The Meaty Coronavirus Problem Few Want to Acknowledge

By William J. Furney

Are people willing to put up with mass death and destruction, on a global scale, because they can’t do without their addiction to meat — and then, oddly, laugh in your face when you dare suggest there’s anything wrong with consuming the decaying flesh of animals?

It’s almost certain the newly discovered coronavirus leaped from animals to humans because people, in China, were eating what’s believed to be bats that were riddled with the killer bug. And in just over half a year, the contagion of many names — thanks for that, WHO; it’s probably your sole contribution to the health emergency you were meant to help prevent — has infected the entire planet, with over 8.6 million confirmed cases (the real figure will be much higher, due to a lack of testing in many countries) and a death toll that’s fast-approaching half a million people (currently 464,620). 

Now, as a growing number of countries, including heavily hit Italy and Spain, ease their lockdowns or lift them entirely, cases of novel coronavirus infection are breaking out at — you guessed it — meat markets and slaughterhouses. 
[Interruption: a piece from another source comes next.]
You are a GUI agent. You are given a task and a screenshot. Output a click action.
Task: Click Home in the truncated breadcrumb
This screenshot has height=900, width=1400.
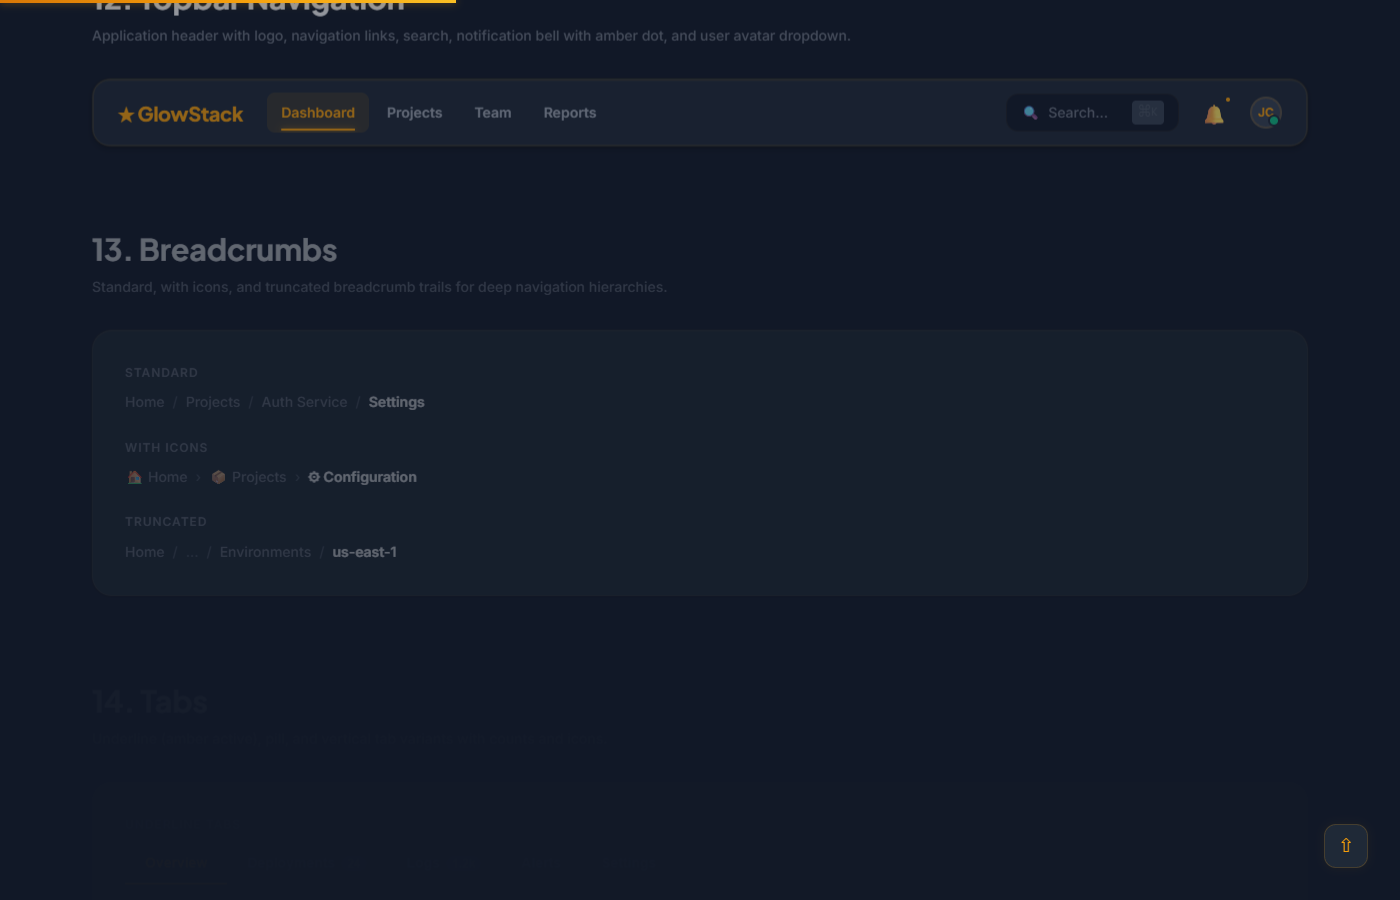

Fear has gripped Beijing in the last week, after the virus was discovered on chopping boards used for fish at a central market in the Chinese capital, where authorities began imposing sudden lockdowns in residential areas to try and prevent a second-wave of infection from ripping through the population — an Asian megacity of over 21.5 million people where the iron-fisted Chinese Communist Party continues to reel from overseas accusations (you’re not allowed to criticise the ruling mandarins in Beijing, or you’ll find yourself in boiling-hot water) it did little or nothing to prevent the initial outbreak, last December. 

In recent days, coronavirus infections have been reported at meat-processing plants (slaughterhouses, to give them their non-cloaked name) in the UK and Germany, forcing shutdowns as hundreds of people tested positive for coronavirus and thousands were placed in quarantine while health authorities probed links between the contagion and meat. In tiny Ireland, health authorities have confirmed 828 cases of coronavirus at slaughterhouses around the country in the last two months, and they say infections are rising. 

But don’t tell the people who feast on meat each and every day, because they don’t want to know. Just as, like ostriches with their heads plunged into the sand, they largely have no idea how their bloody meat got to the shops, or about the brutal and oftentimes torturous end to the creatures they devour: it’s better not to know, because the reality is too raw, and brimming with an existential horror that’s the stuff of real nightmares. Just keep on tearing into that steak, burger, chicken or whatever the muscle and veins of your choice, and keep your mouth — and your eyes and ears — clamped firmly shut. 

No longer. 

The reality that cannot be denied is that meat causes cancer in the human body, harbours killer organisms like the new coronavirus and the farming and production of the stuff is the single-biggest cause of environmental destruction on the planet

And yet they laugh and scoff and pour scorn on vegetarians and vegans as they stuff themselves with more killer substance and have no idea what they’re doing. 

It’s the “I’ll eat what I want” and “Don’t start preaching to me!” variety that was on display in comments on newspaper articles this week reporting the new meat-based corona eruptions when people dared to suggest meat was wrong and that veganism is the only healthy, cruelty-free and sustainable diet around. 

In a post-Covid world, and well before, such an egocentric attitude is irresponsible and immoral across a spectrum of pressing concerns and no longer acceptable to right-thinking people. Our actions in what we eat are directly responsible for the health and wellbeing of people, animals and the planet. 

Stick It to Them: A new sticker I’ve had designed, the third in a series for a vegan awareness campaign I’ve been running over the last couple of years.

Thankfully, attitudes are changing, especially among the young, as they see the all-round harmful effects of eating meat, and veganism is soaring, with manufacturers catching on and creating ever-more vegan products to cater to the growing new taste for ethical food. Those who scorn such a healthy advance in human society would faint at the sight of a vegan dinner and instead go running to the fridge for a pork pie to fill that gaping hole of selfish living that’s constantly gnawing at them. 

We are living through a global pandemic that has taken lives everywhere, and if there’s one thing many people are realising, it’s that things have to change, that we cannot go on as before, with our harmful and destructive ways. 

It starts with what we put on our plates.